Idempotency at the runtime, not at the model. If a tool_result doesn’t arrive cleanly, the easy thing is to retry — and the model will happily call the same tool again on the next turn if the conversation is replayed. Any tool that mutates state needs an idempotency key at the runtime layer. Treat the LLM as an at-least-once caller, not an exactly-once one.

Schema strictness fights schema expressiveness. Strict mode requires every property to be required (use union with null for optional fields) and forbids additionalProperties: true. Existing schemas with oneOf, recursive references, or unbounded objects may not compile.
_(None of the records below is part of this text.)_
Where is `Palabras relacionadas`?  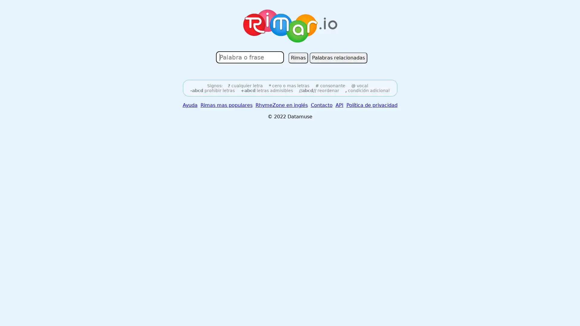 Palabras relacionadas is located at coordinates (338, 58).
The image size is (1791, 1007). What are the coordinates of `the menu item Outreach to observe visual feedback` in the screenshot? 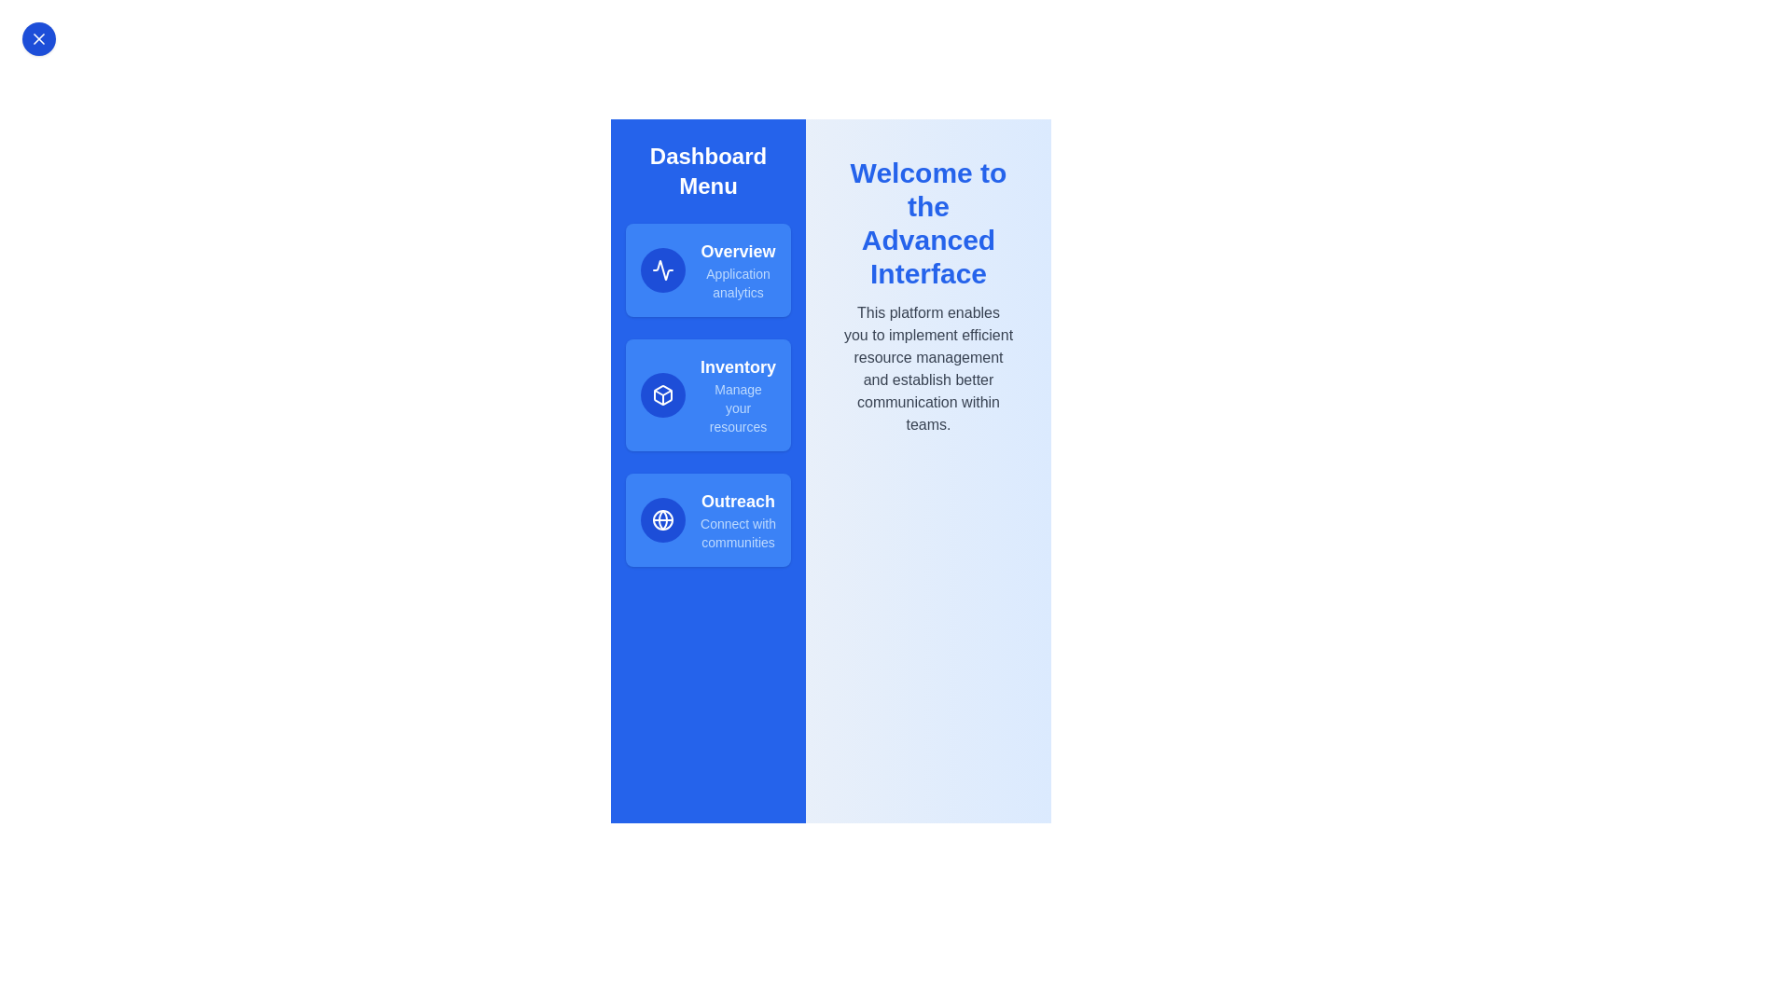 It's located at (707, 520).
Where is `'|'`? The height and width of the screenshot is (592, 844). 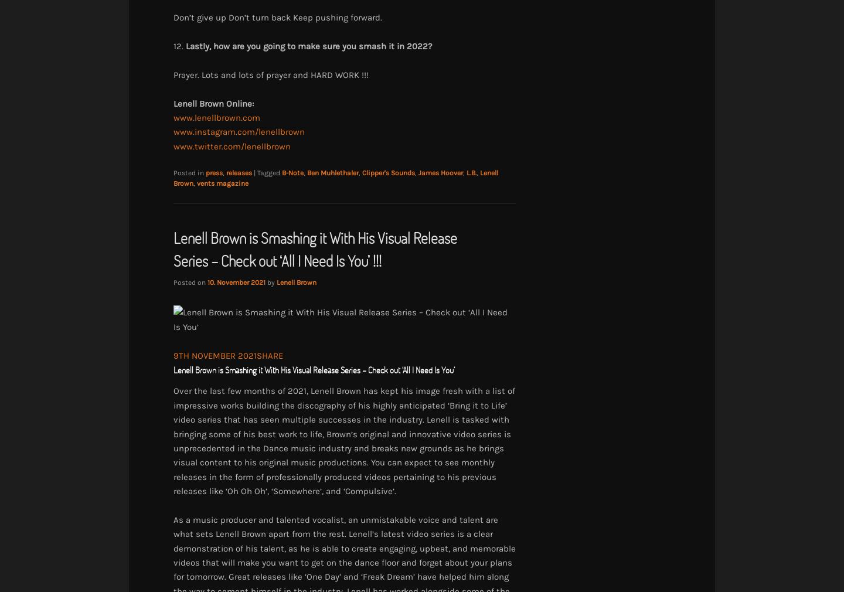
'|' is located at coordinates (255, 173).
The same subset that bit you in the structured-output article bites again here — the production answer is usually to define the tool input as the smallest legal envelope and validate the richer constraints in your execute function.

Tool descriptions are prompt code, version them. Edits to a tool’s description change the model’s call rate the same way edits to a prompt change behavior. They belong in version control and behind eval gates — treat description churn as production-affecting change, the same way you’d treat a prompt edit.